With that being the case, we see several likely sources of pushback to the most disruptive ideas highlighted above. As one would expect, this includes patient groups and the bulk of the entire healthcare industry that fears the loss of customer volumes and higher bad debt levels.
However, more unexpected opposition may come from GOP members of Congress in Red States that expanded Medicaid and those at risk of cuts, as well as those in swing states / districts who are up for reelection in 2026, as well as some GOP-controlled states that don’t want to see their uninsured levels skyrocket, have to increase their state health spending, and see federal financial support decline.
We believe that the above legislative policy items would likely survive the Senate’s budget reconciliation process, based on the GOP’s Better Care Reconciliation Act of 2017 (i.e., the failed ACA repeal-and-replace bill that was sponsored at the time by Sens. Bill Cassidy (R-LA) and Lindsey Graham (R-SC)). Though the language of the potential provisions matters, the Senate Parliamentarian would likely once again sign off on the proposals, even with questions about whether the underlying directives are budgetary in nature.
Should the most aggressive of these legislative Medicaid reform ideas fail or be dialed back, as we would expect, risks nevertheless remain for Medicaid insurers and providers, though the extent of the impact would be state- and policy-specific. Such risks would be regulatory. CMS is widely expected to approve a rash of state Medicaid waivers in the name of affording greater state flexibility, tailoring the program to fit enrollees’ needs, shrinking enrollment, and slowing Medicaid spending growth. Such waivers would likely resemble those encouraged by the Trump administration in 2016-2020, which Biden later rescinded:
- Work and community engagement requirements on the Medicaid expansion and/or traditional Medicaid enrollees (11 approved and 9 pending during Trump 1.0)
- Greater cost-sharing / minimum premium contributions on the Medicaid expansion enrollees (8 approved during Trump 1.0)
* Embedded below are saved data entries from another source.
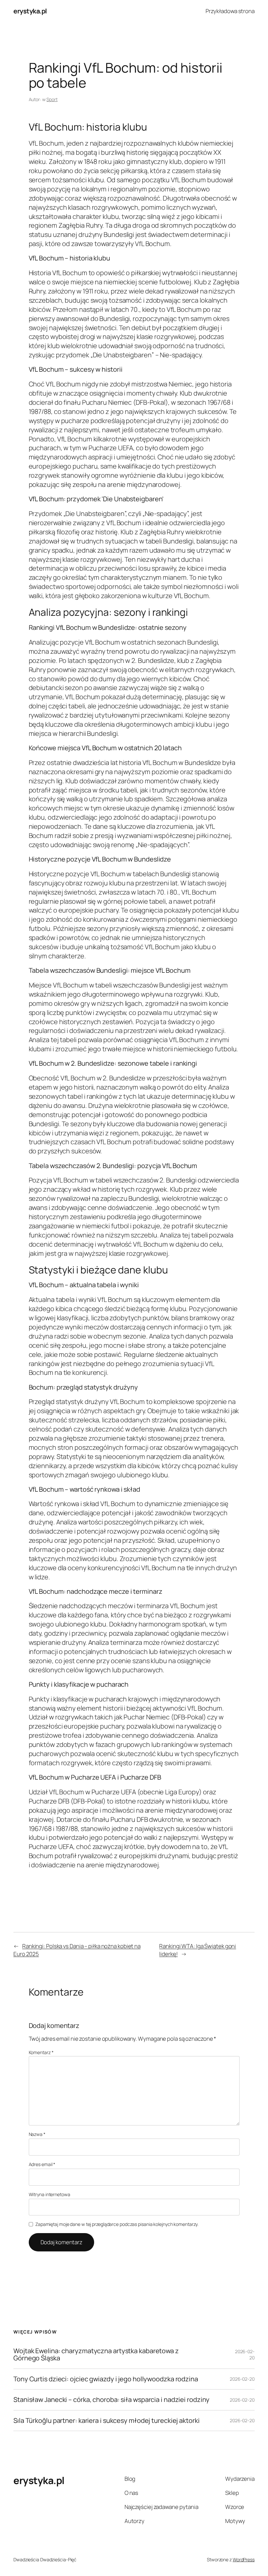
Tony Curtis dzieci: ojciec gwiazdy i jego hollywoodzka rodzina (105, 2379)
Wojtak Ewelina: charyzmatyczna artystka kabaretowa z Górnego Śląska (96, 2354)
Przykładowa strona (230, 11)
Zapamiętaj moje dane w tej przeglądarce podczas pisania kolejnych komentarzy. (116, 2224)
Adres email (42, 2164)
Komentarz (41, 2052)
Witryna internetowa (49, 2194)
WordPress (244, 2559)
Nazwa (37, 2134)
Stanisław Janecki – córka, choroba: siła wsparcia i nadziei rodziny (111, 2399)
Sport (52, 99)
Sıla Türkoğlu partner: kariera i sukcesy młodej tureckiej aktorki (106, 2420)
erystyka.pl (30, 11)
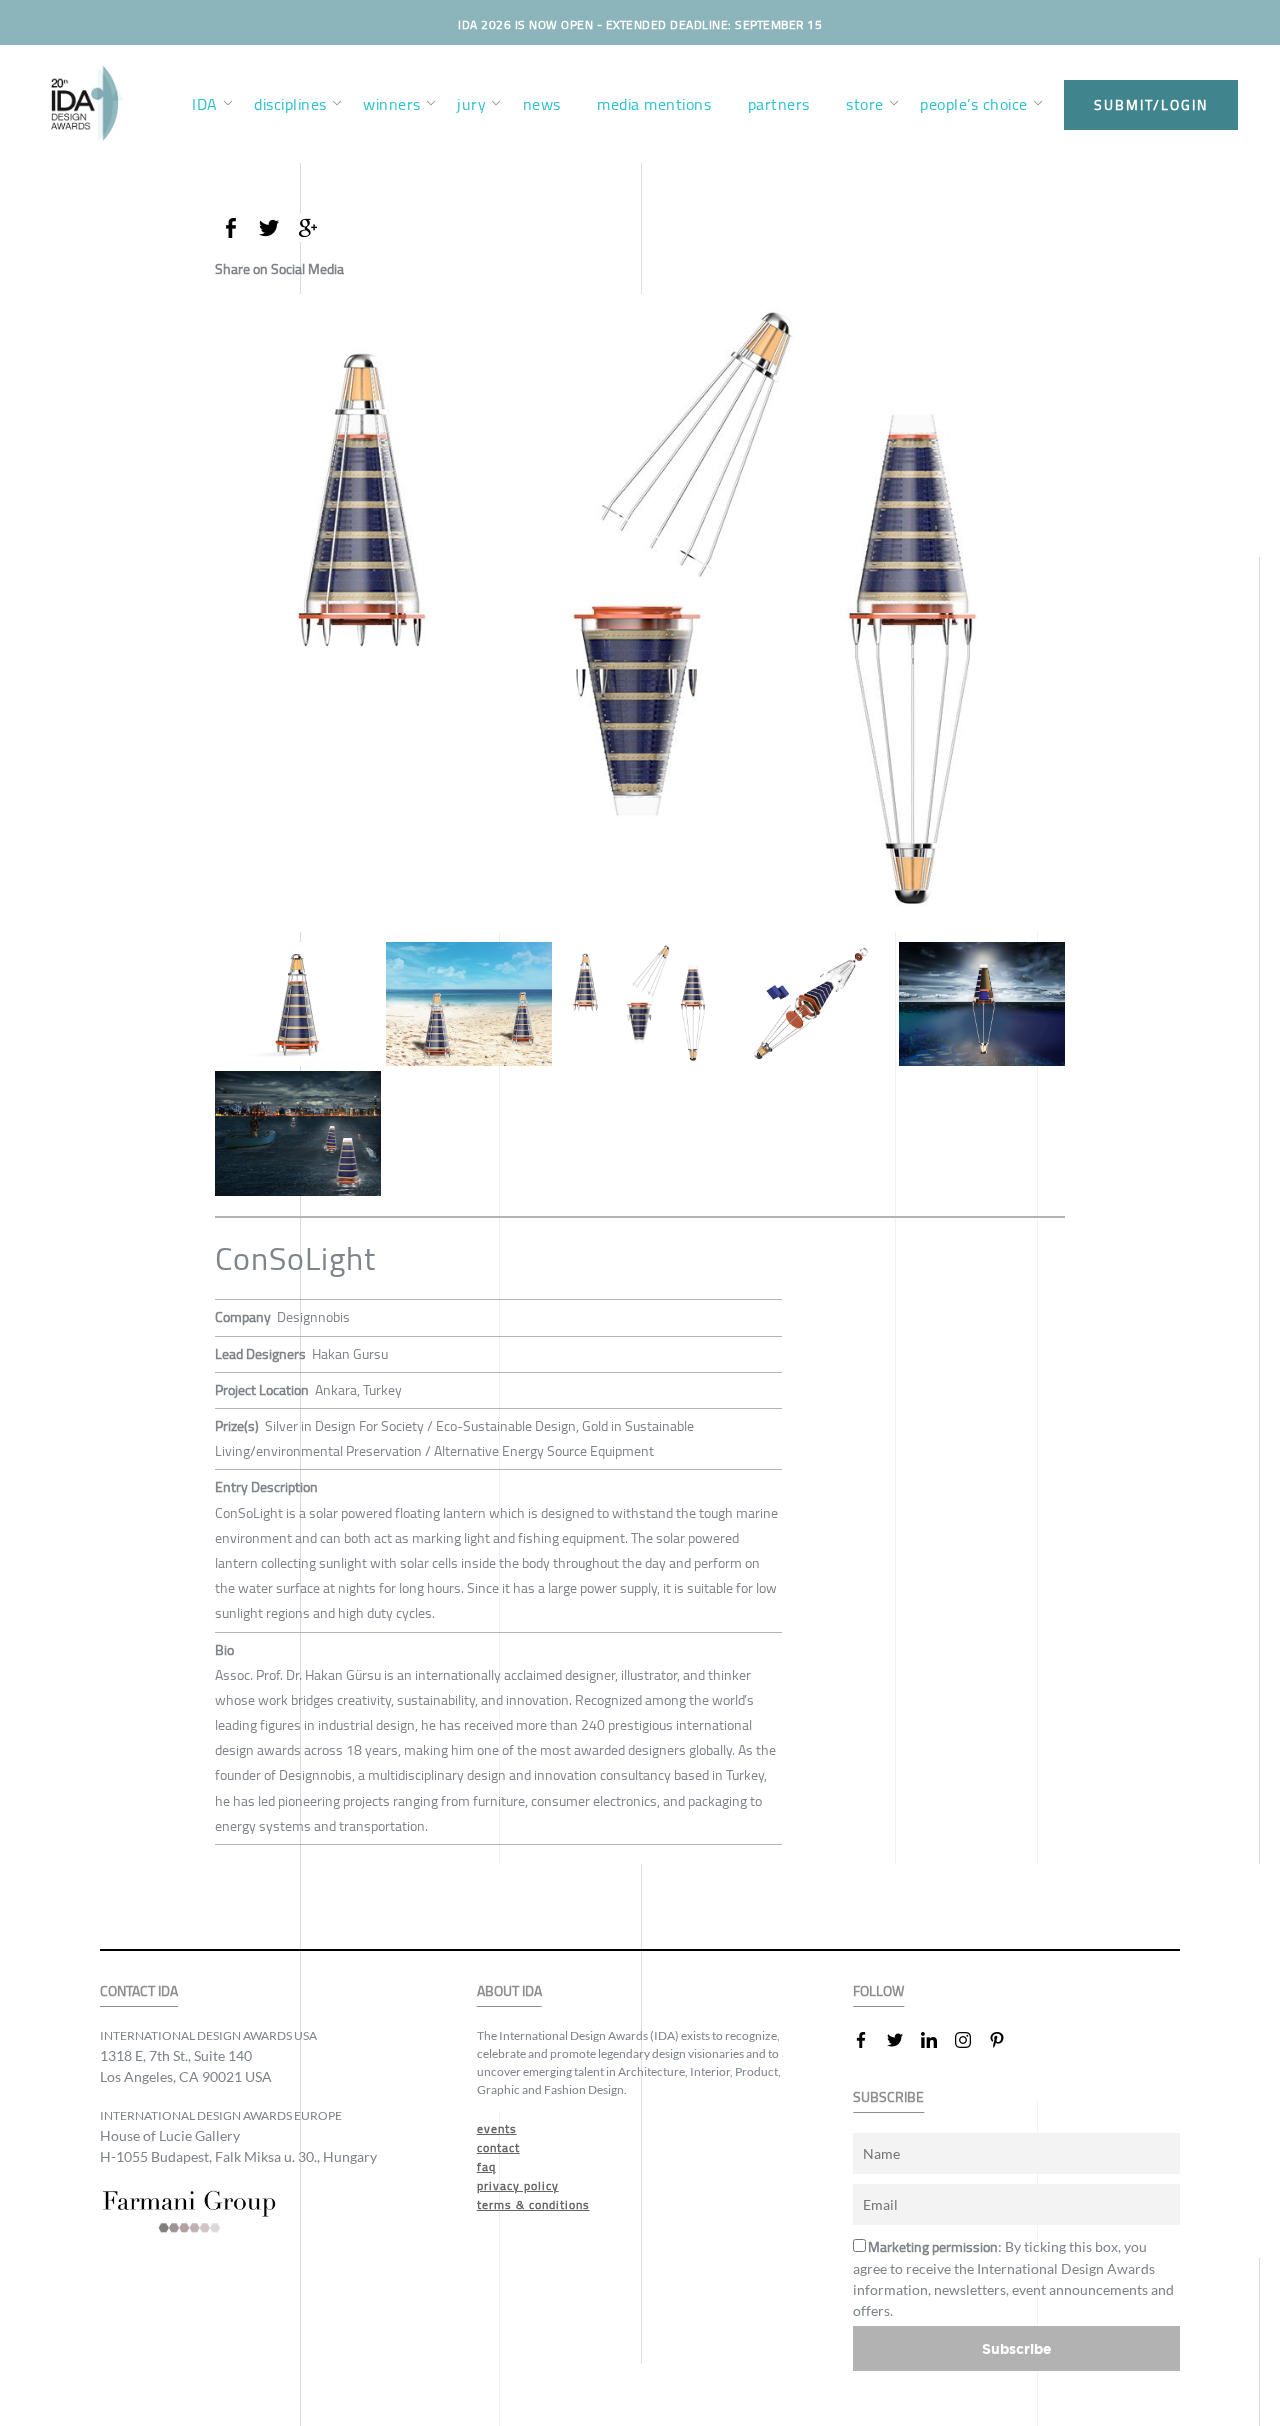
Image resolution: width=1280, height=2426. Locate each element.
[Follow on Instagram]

- Aggregate per-capita spending caps to control state Medicaid spending growth in exchange for the flexibility to tailor narrower benefits (1 approved – TN during Trump 1.0)
Under this scenario, we suspect several of the ten Medicaid expansion holdout states (e.g., AL, KS, GA, SC) would reverse course and expand if they secure the above reforms and/or pursue partial expansion, such as extending coverage to adults with incomes up to 100% federal poverty level (FPL), instead of the statutory 138% FPL. However, the track record suggests that these carrots are unlikely to convince other holdouts to move (e.g., FL, MS, TN, TX, WY). Conversely, many of the existing GOP expansion states are likely to seek reforms that would shrink their programs.
Ironically, we doubt that Congress or CMS will target the popular state directed payment (SDPs) programs in Medicaid in the near-term, even though they have fueled sizable Medicaid spending growth. We think the GOP’s desire to give states greater control to reform their healthcare systems will serve as a buffer from cuts or restrictions on these policies, which enable states to draw down federal funding to finance additional payments to hospitals and other providers on top of Medicaid managed care reimbursements.